Can you share a bit about your professional background?
I’ve been with Sanmina Mexico for more than 21 years. I started as Program Administrator for a global account and then worked my way up to Program Manager. Once I was promoted to Business Unit Manager, I got the opportunity to work with many different types of customers across industries like the automotive and telecommunications sectors.
Four years ago, I was promoted to Plant Manager of Plant 1 in Guadalajara, which is where I first started my career at the company. It felt very satisfying to be back where I began but in a much larger role. It’s an exciting challenge because it’s one of the biggest plants in the region and it was one of the first electronic management services (EMS) providers in Mexico.
What responsibilities do you have in your current position?

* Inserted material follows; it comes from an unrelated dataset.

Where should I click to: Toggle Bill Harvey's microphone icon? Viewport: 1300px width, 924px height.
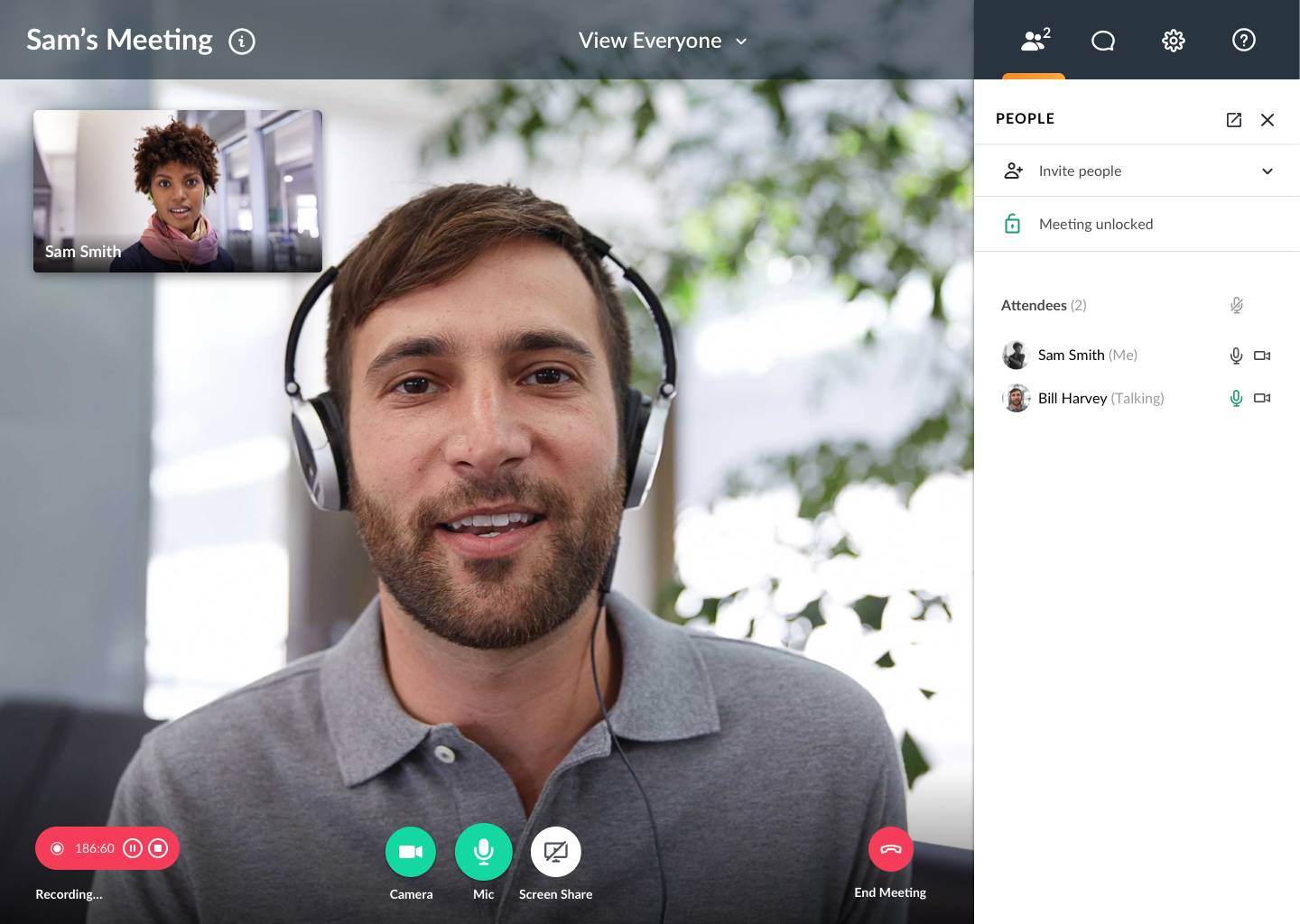coord(1236,398)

As Plant Manager, I’m in charge of everything that happens at the plant. I have to make sure that customers are happy while also maintaining a profitable and growing operation. Equally as important is ensuring that my employees are happy and engaged in their work. We are like a family in Plant 1 and everyone cares about each other’s well being. Many of us spend personal time outside of work together.
I’m proud to say that our plant successfully manages two of the largest accounts at Sanmina and they are very happy with our performance. We’ve also been able to grow our global accounts to the point where manufacturing has expanded to Sanmina’s other global sites.
What do you enjoy most about working at Sanmina?
Throughout the years and positions that I’ve held, I’ve been able to experience many different environments, customers and a variety of challenges. It’s never the same on any given day and I really enjoy that. As Plant Manager, there’s even more variety because there are so many moving parts.
My other favorite aspects of our plant is the culture – it’s like one big family. We have friendships both inside and outside of the company and those relationships make work so much more fulfilling. When times are tough, we trust and rely on each other. When times are good, we celebrate together.
What accomplishment are you most proud of?
Years ago, we took on a new product introduction (NPI) project for a customer and the product had to be launched and shipped within twenty-four hours. Not a single person that worked at the plant slept that night, everyone came together to make it happen. We did a great job of supporting that customer.
Another time, I took over responsibility for a very big account that was previously managed by two account managers. Things hadn’t been going very well with this customer and I was literally taking on the work of two people to fix it. But I like a challenge and devoted a lot of time collaborating with both the customer and my team to achieve the specific goals that we identified. In the end, the customers was very happy and we generated a profit from their business.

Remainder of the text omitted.